Crónicas
Pedro Granger
Actor

Cinema: Arma ou Vacina

23 Janeiro 2019

Podia ser uma obra de pura ficção mas infelizmente não é.

Já lá vão mais de 25 anos desde que as salas de cinema pelo mundo inteiro foram invadidas por aquele que será sempre um dos grandes filmes do cinema contemporâneo.
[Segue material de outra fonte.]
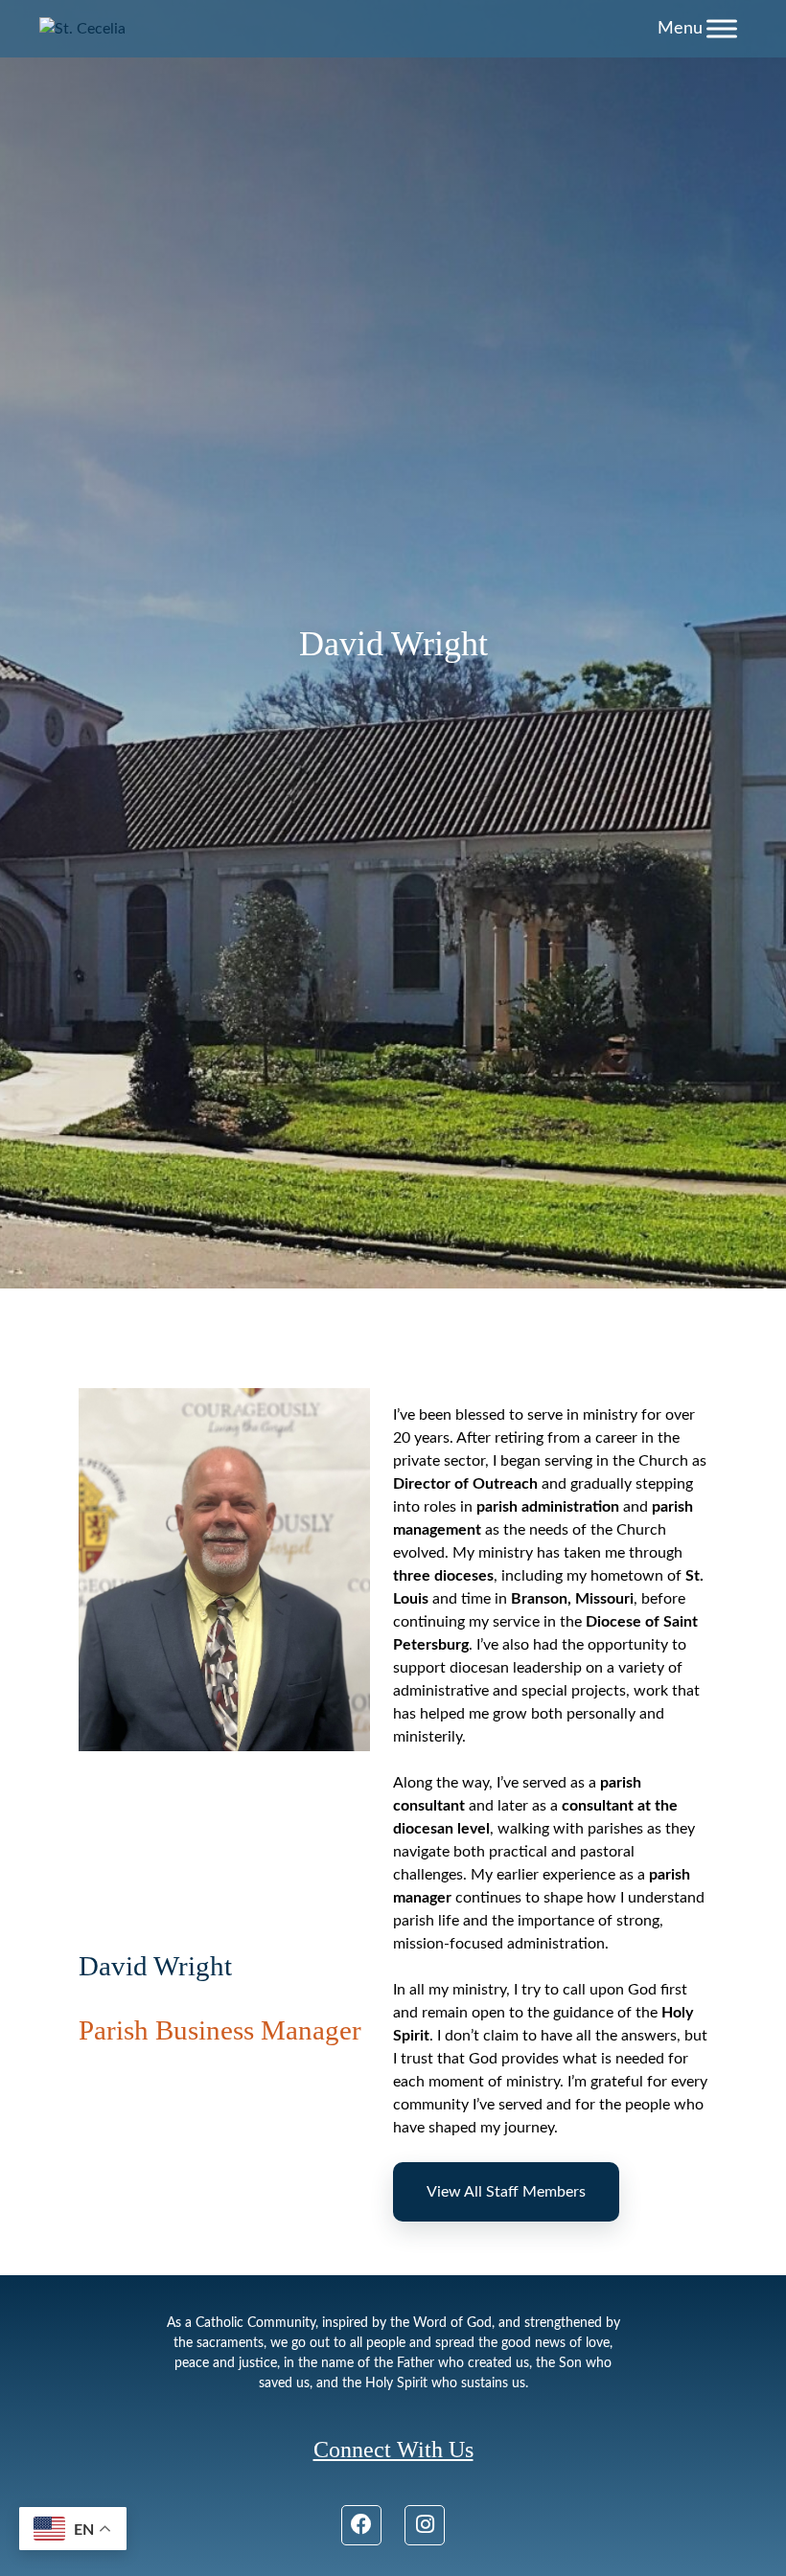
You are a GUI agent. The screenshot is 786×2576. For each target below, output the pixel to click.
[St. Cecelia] (82, 28)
A Lista de Schindler, um filme que nos conta a verdadeira história de Oskar Schindler, um industrial membro do partido Nazi que acabou por salvar mais de mil Judeus naquele que foi um dos períodos mais horrendos, nojentos e macabros na História do nosso mundo. O Holocausto.

Passado um quarto de século, este filme que ganhou sete OSCARS™ (entre eles o de Melhor Filme e o de Melhor Realizador para Steven Spielberg), nunca foi tão importante de ver e rever como agora.

Nos dias de hoje, em que o mundo é inundado por populismos de direita e de esquerda, parece que o violino de Itzhak Perlman conduzido por John Williams ameaça soar outra vez, e um mundo que pode ser a cores corre o risco de voltar a ser a preto e branco como a fotografia deste filme.

Uma das coisas que os Nazis eram exímios a fazer (e quando digo exímios refiro-me à eficácia), era utilizar o Cinema como meio de propaganda do regime, manipulando a História, branqueando toda a atividade criminosa das SS de Himmler, incluindo o anti- semitismo contra Judeus e Ciganos, fazendo autênticas lavagens cerebrais que levaram aos resultados que todos nós conhecemos.

O Cinema, para o bem e para o mal, tem este poder. Conta histórias.

Goebbels, ministro da propaganda Nazi, soube usar o Cinema como poucos.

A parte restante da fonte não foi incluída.